The report has dealt with an important and, some might say, controversial issue with remarkable thoroughness and sensitivity. The Committee Chairman reminded us of some of the limitations on the Committee’s deliberations, particularly in respect of the existence of the Eames-Bradley commission. The Government response has trodden a delicate line very skilfully. We Liberal Democrats agree with the Minister’s comment in the report that it is pertinent to wait until the publication of the report of the Consultative Group on the Past, chaired by Lord Eames and Denis Bradley, as their recommendations will undoubtedly impact on the issues considered in the Committee’s report.

Dealing with the past and its legacy is by no means a straightforward process. Some may even suggest that to do so is counter-productive, in that it prevents people from moving on and keeps old wounds open. I have little sympathy with that view. In my experience, until there is proper closure and a proper examination of the past, there will be no prospect of this generation’s moving on or of subsequent generations moving on. Without that closure and an open, transparent process, there will be no moving on. We have to be realistic about what we can expect of the current generation, who are human—they are flesh and blood, like the rest of us—with human foibles. But if the succeeding generations are able to put the past behind them, we will have achieved something worth while.
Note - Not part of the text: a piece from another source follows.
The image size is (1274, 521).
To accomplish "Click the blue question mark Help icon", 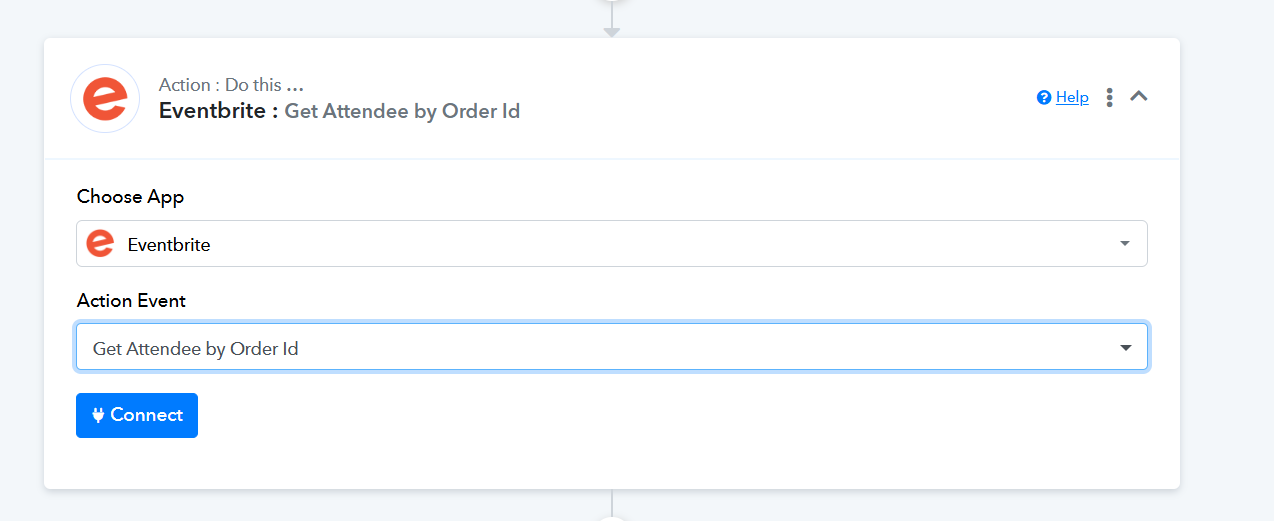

The Select Committee report reflects clearly how important it is for those who have lost loved ones during the troubles to have their stories heard and their concerns taken seriously, and how there needs to be a holistic means to address the legacy of violence and division in Northern Ireland. It was put to me recently that, for many people, the war is not over because it is still being fought in their minds, day after day. I am reminded of E. P. Thompson’s remark that peace is more than simply an absence of war. It is a fact that, many people in Northern Ireland today, although the bombings and shootings have finished, are still certainly not at peace.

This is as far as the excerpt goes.